» Check your understanding:
• 1. Summarize the bone graft abstract in two sentences.
• 2. List every journal named in the bone graft abstract.
• 3. Return everything in the bone graft abstract from "1.        Tiyapatanaputi, P." down to "277, 30177-30182 (2002).".

» Page excerpt:
Nature Medicine 11:291-297(2005)

 

Speaker: 陳世堯                                         Date: 2005/11/04

Commentator: 呂增宏 老師                               Place: Room 602

 

Abstract:

Structure bone grafting is commonly used in orthopedic reconstruction surgeries such as spinal fusion, repair of skeletal defects following removal of tumor. Both experimental and clinical studies have shown that fresh autografts are superior to allografts in graft repair and remodeling because the former contain living cells. However, structural allografts are readily available due to those derived from cadavers. In order to investigate the signals deficient in allograft healing and make them more clinical useful, the authors firstly developed a murine segmental femoral graft model. According to the previous microarray gene expression profiling studies on fracture callus tissue, they performed a screen by RT-PCR to identify that two factors, RANKL and VEGF, showed most substantial differential gene expression between autografts and allografts. Micorarray studies using RNA isolated from autografts and allografts confirmed the result that these transcripts were presented in the autografts and absent in allografts. Loss of function studies showed that both factors are required for autograft healing and play important roles in graft vascularization and remodeling. To determine if the introduction of these two genes into allograft could stimulate these two phenomenon for graft healing, the authors developed a new gene-delivery system in which  rAAV could be freeze-dried onto the graft surface without lose of infectivity. The results indicate that combinational rAAV-RANKL and rAAV-VEGF-coated allografts show obvious vascularization and remodeling, which eventually lead to new cortical bone formation around the implanted grafts.     

 

Reference:

1.        Tiyapatanaputi, P. et al. A novel murine segmental femoral graft model. J orthop Res          

22, 1254-1260 (2004).

2.  Hadjiargyrou, M. et al. Transcriptional profiling of bone regeneration. Insight into molecular complexity of wound repair. J. Biol Chem. 277, 30177-30182 (2002).

» Dataset content:
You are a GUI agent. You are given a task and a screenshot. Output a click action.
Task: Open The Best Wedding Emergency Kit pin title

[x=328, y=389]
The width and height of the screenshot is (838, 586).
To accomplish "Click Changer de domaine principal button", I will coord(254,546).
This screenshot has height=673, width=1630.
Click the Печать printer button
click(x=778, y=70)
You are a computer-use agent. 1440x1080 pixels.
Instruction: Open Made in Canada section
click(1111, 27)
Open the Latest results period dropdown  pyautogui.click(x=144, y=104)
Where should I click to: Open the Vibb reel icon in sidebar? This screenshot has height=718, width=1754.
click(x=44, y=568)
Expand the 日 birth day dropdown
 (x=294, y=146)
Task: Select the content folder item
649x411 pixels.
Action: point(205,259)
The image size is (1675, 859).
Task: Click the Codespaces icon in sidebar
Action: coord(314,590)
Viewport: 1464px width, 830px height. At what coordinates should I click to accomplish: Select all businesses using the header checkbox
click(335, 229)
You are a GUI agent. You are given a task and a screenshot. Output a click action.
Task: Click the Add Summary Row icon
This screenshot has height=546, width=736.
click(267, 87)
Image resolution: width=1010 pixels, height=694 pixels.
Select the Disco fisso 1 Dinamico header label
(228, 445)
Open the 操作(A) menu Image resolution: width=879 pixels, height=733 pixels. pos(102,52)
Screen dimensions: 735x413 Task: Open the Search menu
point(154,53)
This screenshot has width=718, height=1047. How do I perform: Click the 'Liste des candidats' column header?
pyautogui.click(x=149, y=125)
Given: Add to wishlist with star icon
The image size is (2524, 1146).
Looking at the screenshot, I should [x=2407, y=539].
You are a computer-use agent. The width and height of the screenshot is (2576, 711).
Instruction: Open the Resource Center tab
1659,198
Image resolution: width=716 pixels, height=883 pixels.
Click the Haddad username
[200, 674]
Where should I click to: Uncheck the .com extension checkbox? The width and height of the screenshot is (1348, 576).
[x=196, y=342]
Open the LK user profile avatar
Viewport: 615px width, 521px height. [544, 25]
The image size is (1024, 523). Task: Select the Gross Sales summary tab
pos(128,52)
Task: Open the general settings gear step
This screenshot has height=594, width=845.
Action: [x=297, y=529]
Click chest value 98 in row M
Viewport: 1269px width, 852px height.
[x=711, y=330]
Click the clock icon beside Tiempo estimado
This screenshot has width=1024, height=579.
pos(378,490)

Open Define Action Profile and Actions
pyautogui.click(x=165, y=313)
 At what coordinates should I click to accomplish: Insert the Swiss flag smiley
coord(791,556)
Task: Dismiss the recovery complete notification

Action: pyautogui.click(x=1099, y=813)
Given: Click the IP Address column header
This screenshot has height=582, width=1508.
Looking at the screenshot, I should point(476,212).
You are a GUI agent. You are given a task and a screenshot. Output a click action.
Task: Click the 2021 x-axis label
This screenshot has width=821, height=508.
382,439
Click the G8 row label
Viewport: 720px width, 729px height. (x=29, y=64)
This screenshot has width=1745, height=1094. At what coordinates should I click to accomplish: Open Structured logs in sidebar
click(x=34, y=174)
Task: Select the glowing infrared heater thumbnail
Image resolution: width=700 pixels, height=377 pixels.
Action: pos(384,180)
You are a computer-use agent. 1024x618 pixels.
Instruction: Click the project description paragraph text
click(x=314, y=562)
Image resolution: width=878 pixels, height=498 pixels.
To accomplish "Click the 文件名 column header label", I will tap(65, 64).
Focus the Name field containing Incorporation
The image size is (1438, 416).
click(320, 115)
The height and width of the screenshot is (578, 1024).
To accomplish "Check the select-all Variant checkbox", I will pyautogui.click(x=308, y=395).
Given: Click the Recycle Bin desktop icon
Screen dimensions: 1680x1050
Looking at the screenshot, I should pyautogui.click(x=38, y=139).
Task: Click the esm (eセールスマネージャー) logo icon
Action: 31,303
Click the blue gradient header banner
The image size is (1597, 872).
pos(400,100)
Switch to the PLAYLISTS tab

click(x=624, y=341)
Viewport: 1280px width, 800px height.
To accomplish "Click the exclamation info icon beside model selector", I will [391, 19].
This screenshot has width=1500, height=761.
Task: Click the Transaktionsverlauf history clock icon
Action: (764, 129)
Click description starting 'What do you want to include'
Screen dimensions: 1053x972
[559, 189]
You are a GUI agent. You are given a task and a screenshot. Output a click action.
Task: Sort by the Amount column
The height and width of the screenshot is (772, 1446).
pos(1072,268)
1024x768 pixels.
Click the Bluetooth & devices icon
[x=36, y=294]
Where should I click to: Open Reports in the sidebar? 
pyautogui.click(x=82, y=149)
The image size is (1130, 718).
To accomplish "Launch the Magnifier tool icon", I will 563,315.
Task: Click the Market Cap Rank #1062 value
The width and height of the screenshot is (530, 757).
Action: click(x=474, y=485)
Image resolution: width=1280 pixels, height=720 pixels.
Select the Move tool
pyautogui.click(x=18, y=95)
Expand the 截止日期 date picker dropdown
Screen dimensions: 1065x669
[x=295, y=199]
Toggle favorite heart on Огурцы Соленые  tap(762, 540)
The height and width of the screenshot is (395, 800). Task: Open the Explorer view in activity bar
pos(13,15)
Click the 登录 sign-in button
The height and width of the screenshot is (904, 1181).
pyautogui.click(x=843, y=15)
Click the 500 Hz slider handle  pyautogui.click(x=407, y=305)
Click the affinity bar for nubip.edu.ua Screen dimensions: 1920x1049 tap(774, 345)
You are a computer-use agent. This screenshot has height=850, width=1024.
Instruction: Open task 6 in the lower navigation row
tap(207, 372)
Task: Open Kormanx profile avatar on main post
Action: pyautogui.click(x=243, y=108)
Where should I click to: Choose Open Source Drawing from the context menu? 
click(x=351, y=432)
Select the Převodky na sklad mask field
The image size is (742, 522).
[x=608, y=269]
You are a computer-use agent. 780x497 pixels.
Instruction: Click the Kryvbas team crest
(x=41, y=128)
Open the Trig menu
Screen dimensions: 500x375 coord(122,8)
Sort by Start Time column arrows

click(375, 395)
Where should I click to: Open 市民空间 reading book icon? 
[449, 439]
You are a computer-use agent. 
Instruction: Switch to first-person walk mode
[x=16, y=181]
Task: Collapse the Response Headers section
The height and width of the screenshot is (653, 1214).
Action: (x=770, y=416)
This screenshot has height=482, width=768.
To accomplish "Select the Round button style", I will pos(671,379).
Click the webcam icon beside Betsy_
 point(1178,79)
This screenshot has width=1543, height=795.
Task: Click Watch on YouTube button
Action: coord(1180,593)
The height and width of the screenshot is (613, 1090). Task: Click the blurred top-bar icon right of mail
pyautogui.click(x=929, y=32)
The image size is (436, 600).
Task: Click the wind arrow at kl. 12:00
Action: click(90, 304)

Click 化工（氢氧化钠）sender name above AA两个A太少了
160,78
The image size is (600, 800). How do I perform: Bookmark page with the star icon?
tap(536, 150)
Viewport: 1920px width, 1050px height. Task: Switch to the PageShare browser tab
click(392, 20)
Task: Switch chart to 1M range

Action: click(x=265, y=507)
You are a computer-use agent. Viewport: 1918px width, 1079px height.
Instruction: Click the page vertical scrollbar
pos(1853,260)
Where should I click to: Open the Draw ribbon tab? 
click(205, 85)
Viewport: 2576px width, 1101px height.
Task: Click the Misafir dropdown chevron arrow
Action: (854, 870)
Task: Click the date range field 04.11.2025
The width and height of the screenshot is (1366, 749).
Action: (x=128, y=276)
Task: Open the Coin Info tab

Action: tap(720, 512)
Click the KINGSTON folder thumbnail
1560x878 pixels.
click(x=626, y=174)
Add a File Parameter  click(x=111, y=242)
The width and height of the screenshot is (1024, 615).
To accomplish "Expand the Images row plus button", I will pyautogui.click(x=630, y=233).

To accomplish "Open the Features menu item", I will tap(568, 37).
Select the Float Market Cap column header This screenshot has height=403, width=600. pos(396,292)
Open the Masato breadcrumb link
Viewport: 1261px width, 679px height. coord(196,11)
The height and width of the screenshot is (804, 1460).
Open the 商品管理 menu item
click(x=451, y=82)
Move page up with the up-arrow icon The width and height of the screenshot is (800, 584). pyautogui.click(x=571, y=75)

» Written answers:
• 1. Fresh autografts repair and remodel better than structural allografts because they contain living cells, and in a murine segmental femoral graft model the authors found that RANKL and VEGF are present in autografts, absent in allografts, and required for autograft healing. Allografts coated with freeze-dried rAAV-RANKL and rAAV-VEGF showed obvious vascularization and remodeling, which eventually led to new cortical bone formation around the implanted grafts.

• 2.
- Nature Medicine
- J orthop Res
- J. Biol Chem.

• 3.
1.        Tiyapatanaputi, P. et al. A novel murine segmental femoral graft model. J orthop Res          

22, 1254-1260 (2004).

2.  Hadjiargyrou, M. et al. Transcriptional profiling of bone regeneration. Insight into molecular complexity of wound repair. J. Biol Chem. 277, 30177-30182 (2002).